When a school-aged child can’t focus on a task, parents may be quick to diagnose them with attention deficit hyperactivity disorder (ADHD). Difficulty concentrating on homework? Sounds like ADHD. Fidgeting and difficulty sitting still? Again, sounds like ADHD. An inability to make or maintain eye contact? All are symptoms of ADHD.
These symptoms do match what most people understand about the common childhood behavior disorder. Even many doctors might naturally gravitate toward that diagnosis. However, ADHD might not be the only answer.
Before you settle on an ADHD diagnosis, it’s worth understanding how ADHD and autism, another common behavior disorder, can be easily confused.
ADHD is a common childhood behavioral disorder. Three types of ADHD exist:
- predominately hyperactive-impulsive
- predominately inattentive
- combined hyperactive-impulsive and inattentive
According to data from the National Institute of Mental Health, 9 percent of American children between the ages of 13 and 18 have ADHD. The average onset age is 7 years old. Boys are four times more likely to be diagnosed with it than girls.
Another childhood condition, autism spectrum disorder (ASD), affects an increasing number of children. ASD is actually a group of complex neurological disorders. These disorders affect behavior, development, and communication. One in 68 American children has been diagnosed with it, according to the Centers for Disease Control and Prevention (CDC). Boys are five times more likely to be diagnosed with autism than girls.
Both disorders share many common symptoms. That’s why it’s not unusual for one condition to be mistaken for the other in the earliest stages.
Symptoms of ADHD include:
- being easily distracted
- frequently switching attention from one thing or task to another
- difficulty focusing
- difficulty concentrating and narrowing attention to one task
- growing bored quickly with tasks
- talking nonstop
- dashing around a room, jumping from object to object
- having trouble sitting still
- blurting out
- interrupting conversations or activities
- not showing concern for other people’s emotions or feelings
Symptoms of autism spectrum disorder include:
- unresponsive to common stimuli
- impaired social interaction
- intense focus and concentration in a singular item
- withdrawn behaviors
- avoiding eye contact
- an inability to react to others’ emotions or feelings
- repetitive movement, such as rocking or twisting
- delayed developmental benchmarks
There may be a reason why symptoms of ADHD and autism can be difficult to parse. Both can occur at the same time. A doctor may decide only one of the disorders is primarily responsible for your child’s symptoms. Not every child can be so clearly diagnosed, however. In those cases, kids with either ADHD or autism may actually have both conditions.

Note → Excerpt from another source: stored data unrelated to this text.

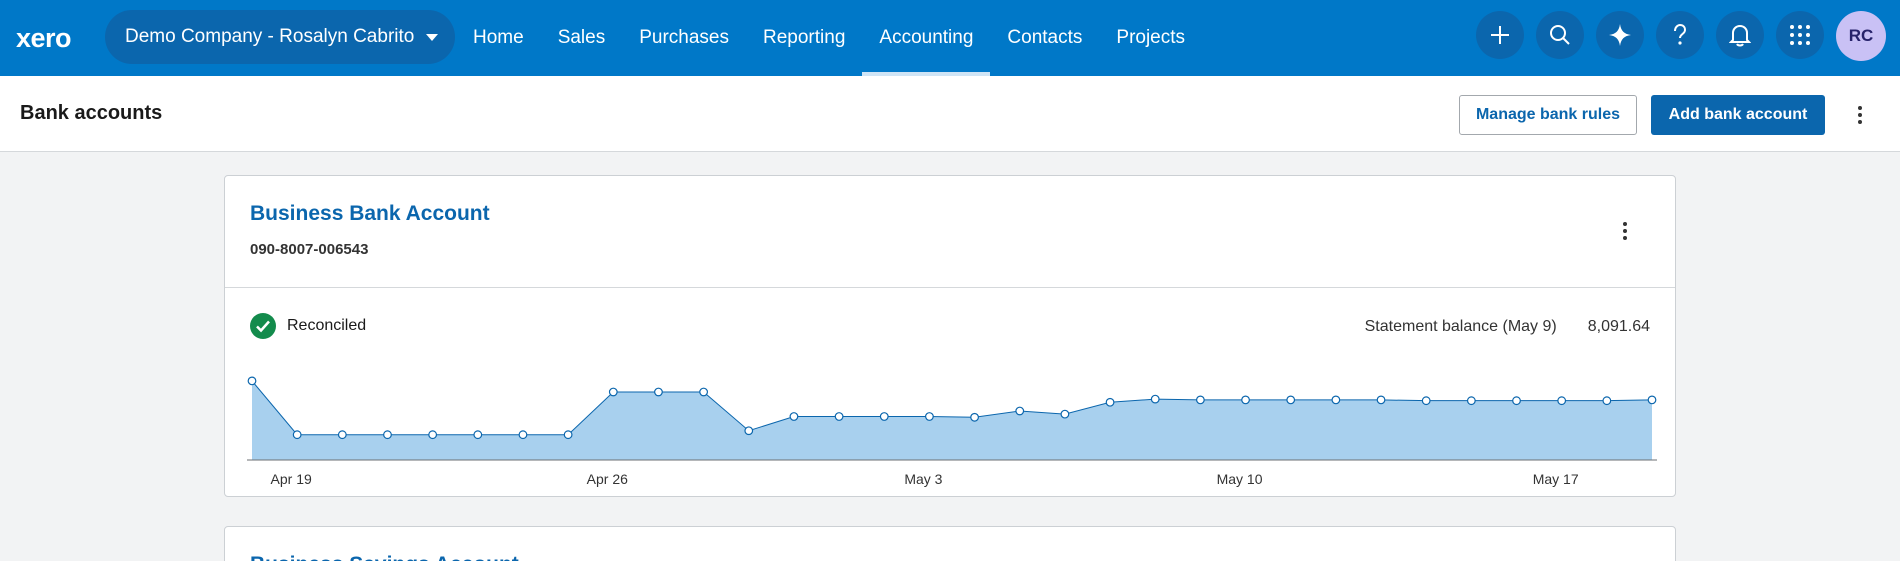  I want to click on x-tick-label: May 10, so click(1240, 479).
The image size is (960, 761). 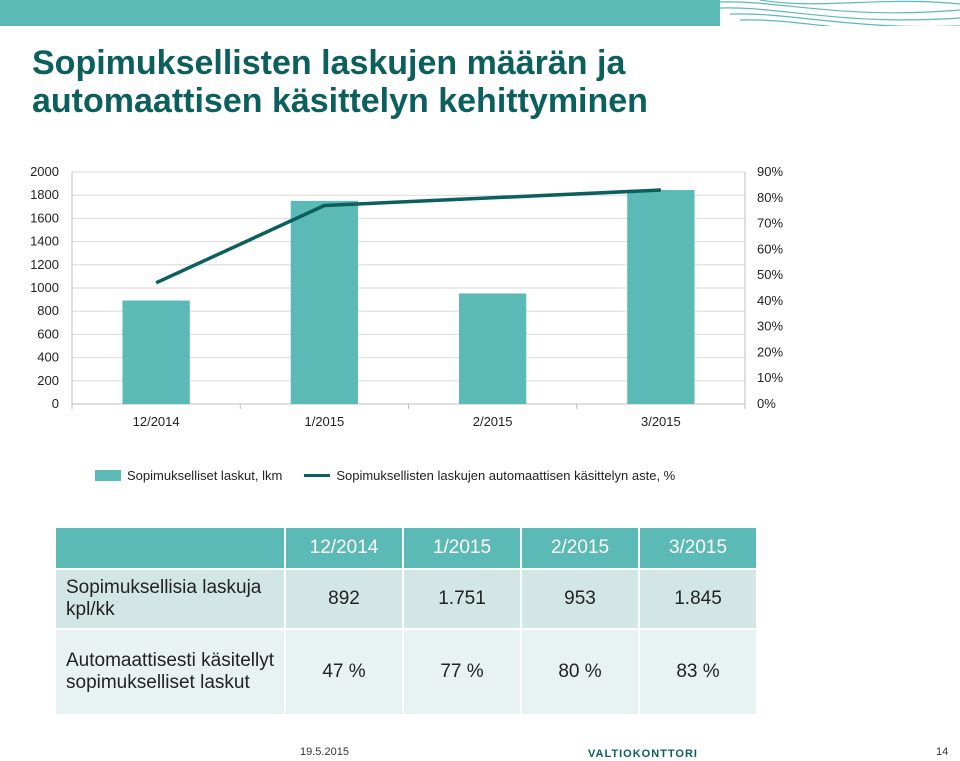 I want to click on y-right-tick-label: 70%, so click(x=770, y=224).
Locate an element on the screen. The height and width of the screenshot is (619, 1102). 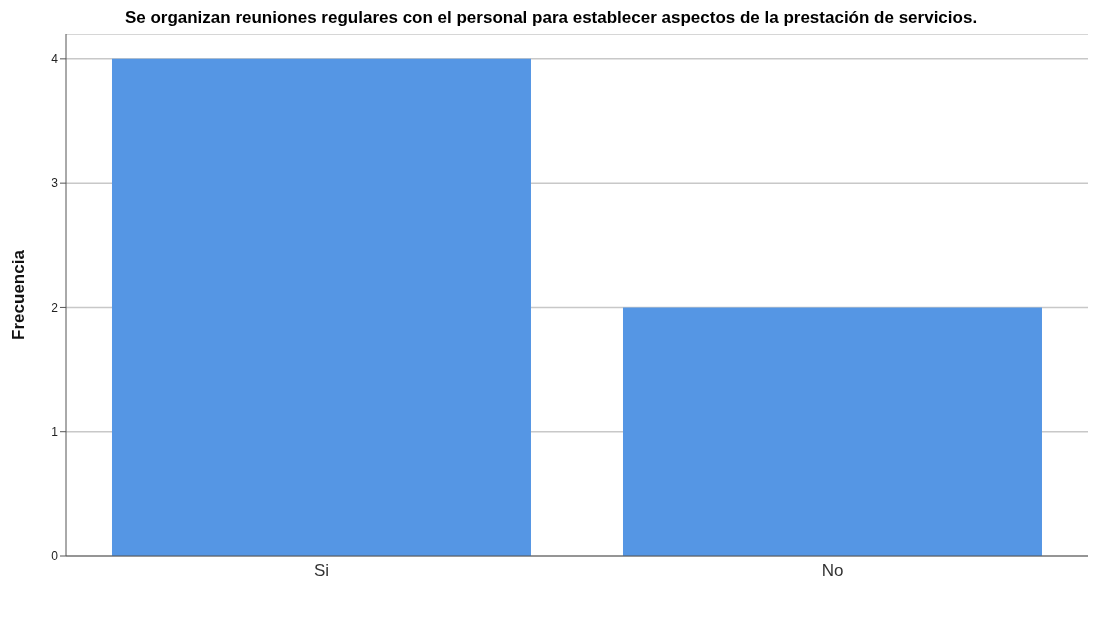
y-tick-label: 2 is located at coordinates (55, 308).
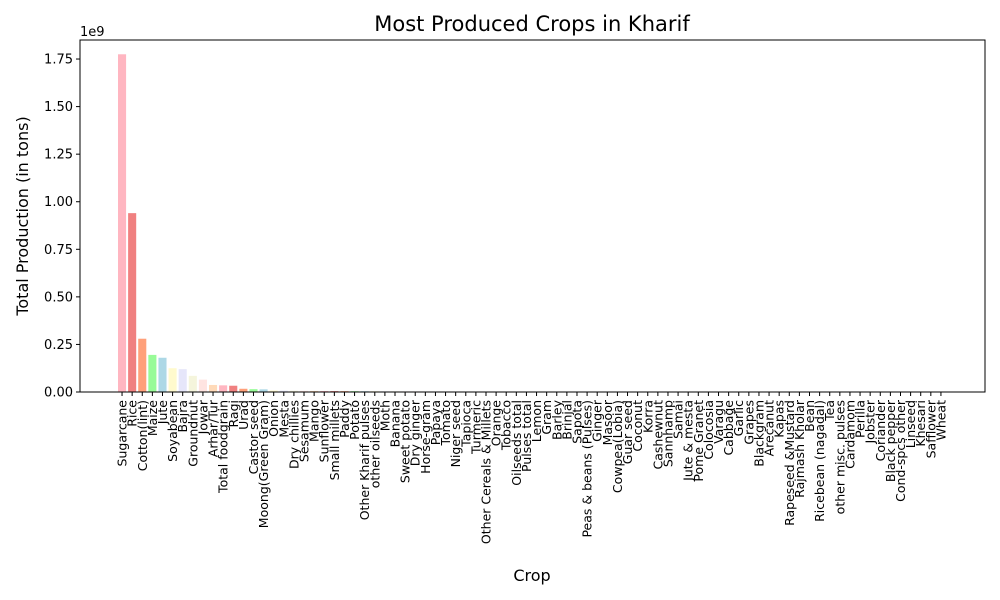  I want to click on y-tick-label: 1.00, so click(58, 202).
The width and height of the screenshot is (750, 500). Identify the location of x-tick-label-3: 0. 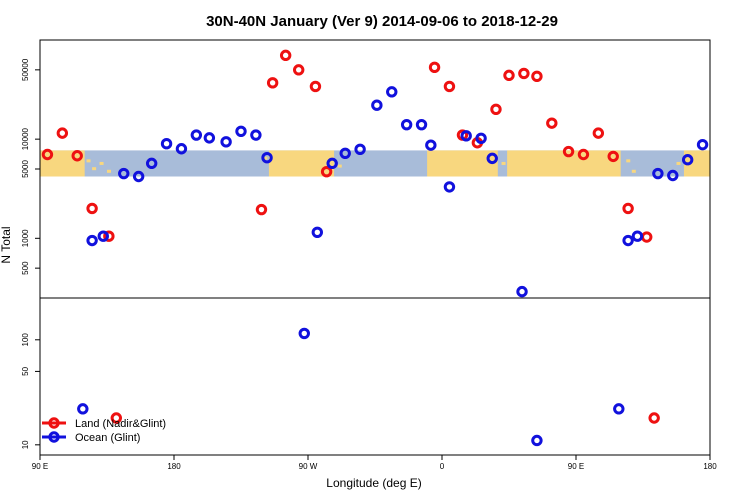
(442, 466).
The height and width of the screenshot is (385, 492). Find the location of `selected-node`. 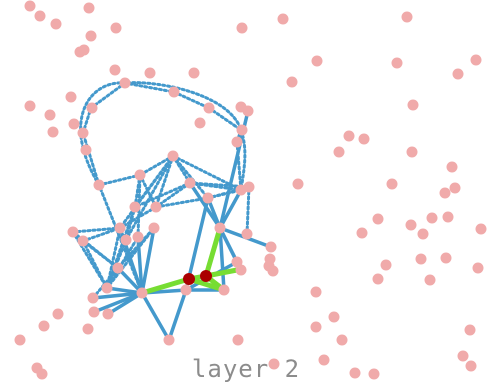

One study in Pediatrics found that 18 percent of children with ADHD exhibited behavior traits of autism. Those children were also more impaired and had greater disability than children who did not exhibit autism traits. In other words, children with ADHD and autism symptoms were more likely to have substantial problems than children who only have one of the conditions.
According to the aforementioned Pediatrics study, many doctors were hesitant to diagnose one child with both ADHD and autism for many years. For that reason, very few medical studies have looked at the impact of the combination of conditions on children and adults.
For many years, the American Psychiatric Association (APA) stated that the two conditions could not be diagnosed in the same person. However, in 2013, the Association changed its stance. In the “Diagnostic and Statistical Manual of Mental Disorders, Fifth Edition” (DSM-5), the APA states that the two conditions can co-occur. The APA notes that doctors should also consider the possibility of a separate disorder that might account for all of the behaviors.
The first step in helping your child get the proper treatment is getting a correct diagnosis. You may need to seek out a child behavior disorder specialist. A lot of pediatricians and general practitioners do not have the training to clearly understand the combination of symptoms. They may also miss another underlying condition that further complicates treatment plans.
The good news is, however, that managing the symptoms of ADHD can help your child manage the symptoms of autism, too. The behavioral techniques your child will learn may inevitably help lessen the symptoms of autism. That’s why finding the proper diagnosis and getting adequate treatment is so vital.